• **ASSIGNMENT**: Find the line containing "Toyota Corolla HB" in the records below. Copy exactly that line and each one after it, ending at the line containing "Video (57, 247)", and nothing more.

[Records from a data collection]
+++

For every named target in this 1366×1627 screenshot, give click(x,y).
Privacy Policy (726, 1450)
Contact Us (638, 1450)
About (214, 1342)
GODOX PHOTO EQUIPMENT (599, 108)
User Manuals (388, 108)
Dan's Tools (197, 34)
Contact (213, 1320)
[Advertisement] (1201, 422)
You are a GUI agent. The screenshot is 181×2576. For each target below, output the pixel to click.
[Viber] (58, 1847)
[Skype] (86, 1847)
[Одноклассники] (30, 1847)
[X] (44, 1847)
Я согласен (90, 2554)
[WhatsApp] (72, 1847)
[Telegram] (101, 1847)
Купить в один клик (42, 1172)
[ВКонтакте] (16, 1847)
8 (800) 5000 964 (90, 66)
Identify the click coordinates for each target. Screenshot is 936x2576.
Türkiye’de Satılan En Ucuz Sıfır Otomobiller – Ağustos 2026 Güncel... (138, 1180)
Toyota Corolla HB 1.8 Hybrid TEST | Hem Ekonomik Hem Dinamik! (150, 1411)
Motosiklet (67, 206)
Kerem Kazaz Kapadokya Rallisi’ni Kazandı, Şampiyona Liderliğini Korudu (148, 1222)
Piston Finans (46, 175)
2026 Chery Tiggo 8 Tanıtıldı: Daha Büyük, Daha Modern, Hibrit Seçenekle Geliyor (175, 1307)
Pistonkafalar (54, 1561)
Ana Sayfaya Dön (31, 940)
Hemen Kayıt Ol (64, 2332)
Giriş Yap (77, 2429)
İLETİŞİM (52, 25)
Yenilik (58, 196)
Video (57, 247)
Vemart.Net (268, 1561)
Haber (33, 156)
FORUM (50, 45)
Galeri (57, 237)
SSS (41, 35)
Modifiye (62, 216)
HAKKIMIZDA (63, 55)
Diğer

+++

• **RESULT OF THIS TASK**:
Toyota Corolla HB 1.8 Hybrid TEST | Hem Ekonomik Hem Dinamik! (150, 1411)
Motosiklet (67, 206)
Kerem Kazaz Kapadokya Rallisi’ni Kazandı, Şampiyona Liderliğini Korudu (148, 1222)
Piston Finans (46, 175)
2026 Chery Tiggo 8 Tanıtıldı: Daha Büyük, Daha Modern, Hibrit Seçenekle Geliyor (175, 1307)
Pistonkafalar (54, 1561)
Ana Sayfaya Dön (31, 940)
Hemen Kayıt Ol (64, 2332)
Giriş Yap (77, 2429)
İLETİŞİM (52, 25)
Yenilik (58, 196)
Video (57, 247)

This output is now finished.